To discover sneakier ways to develop sign-stealing algorithms and jam acquisitions down the throats of staffers who find them suspect? To hire assistant GMs who might be smarter about taunting female reporters in the clubhouse that they were so [fornicating] glad they dealt for a pitcher still under the weight of domestic violence charges at the time of the deal?
(Don't even think about it. Rodriguez trucking in actual or alleged performance-enhancing substances isn't quite of a piece with the Astro Intelligence Agency.
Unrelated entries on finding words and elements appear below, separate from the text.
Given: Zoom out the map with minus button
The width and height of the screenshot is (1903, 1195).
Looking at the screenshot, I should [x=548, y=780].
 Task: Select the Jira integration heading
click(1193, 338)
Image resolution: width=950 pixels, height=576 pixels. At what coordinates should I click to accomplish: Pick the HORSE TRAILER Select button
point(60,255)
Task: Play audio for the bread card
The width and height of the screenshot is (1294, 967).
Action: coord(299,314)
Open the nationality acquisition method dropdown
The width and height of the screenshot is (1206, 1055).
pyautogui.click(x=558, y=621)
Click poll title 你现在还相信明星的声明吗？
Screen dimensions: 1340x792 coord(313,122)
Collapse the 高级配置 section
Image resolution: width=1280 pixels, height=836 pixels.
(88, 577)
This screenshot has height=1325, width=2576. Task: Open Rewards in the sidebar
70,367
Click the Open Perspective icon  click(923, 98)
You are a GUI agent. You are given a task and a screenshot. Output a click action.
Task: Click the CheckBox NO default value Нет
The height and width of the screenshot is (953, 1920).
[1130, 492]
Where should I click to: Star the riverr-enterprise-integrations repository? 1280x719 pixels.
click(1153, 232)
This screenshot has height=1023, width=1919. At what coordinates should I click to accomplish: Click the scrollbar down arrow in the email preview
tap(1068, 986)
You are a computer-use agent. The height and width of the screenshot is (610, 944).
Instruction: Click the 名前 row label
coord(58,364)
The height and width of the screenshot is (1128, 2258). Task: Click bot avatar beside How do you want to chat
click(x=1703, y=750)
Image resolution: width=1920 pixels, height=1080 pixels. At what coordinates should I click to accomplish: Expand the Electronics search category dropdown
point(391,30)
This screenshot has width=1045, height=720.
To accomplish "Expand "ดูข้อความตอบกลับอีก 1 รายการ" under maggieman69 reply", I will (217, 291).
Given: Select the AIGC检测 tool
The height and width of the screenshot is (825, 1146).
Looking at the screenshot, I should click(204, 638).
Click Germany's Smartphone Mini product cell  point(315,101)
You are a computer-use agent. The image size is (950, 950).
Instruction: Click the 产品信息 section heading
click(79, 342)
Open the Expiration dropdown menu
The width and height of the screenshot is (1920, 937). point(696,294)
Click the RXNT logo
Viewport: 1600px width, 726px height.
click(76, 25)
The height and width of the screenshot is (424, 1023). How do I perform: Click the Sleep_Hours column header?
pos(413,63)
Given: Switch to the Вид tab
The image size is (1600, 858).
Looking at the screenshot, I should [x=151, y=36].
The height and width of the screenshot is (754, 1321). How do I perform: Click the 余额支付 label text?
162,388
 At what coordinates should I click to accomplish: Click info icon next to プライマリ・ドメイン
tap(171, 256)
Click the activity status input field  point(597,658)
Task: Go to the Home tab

As pitcher Alex Wood said when the Astrogate report came down, "I would rather face a player that was taking steroids than face a player that knew every pitch that was coming.")
"Alex and I are so disappointed," Lopez tweeted when announcing Friday that J-Rod dropped out of the Mets running. "We worked so hard the past six months with the dream of becoming the first minority couple and the first woman owner to buy her father's favorite Major League Baseball team with her own hard earned money. We still haven't given up!! #NYForever"
She might have wanted to include in that night's pillow talk that it's not exactly a brilliant idea to seek out the counsel of a man who had fingers fat enough in baseball's arguable worst cheating scandal since the final, affirmed exposure of the 1951 Giants. Just remind him that seeking a cheater's advice on running a baseball team is like hiring John Dillinger for bank security.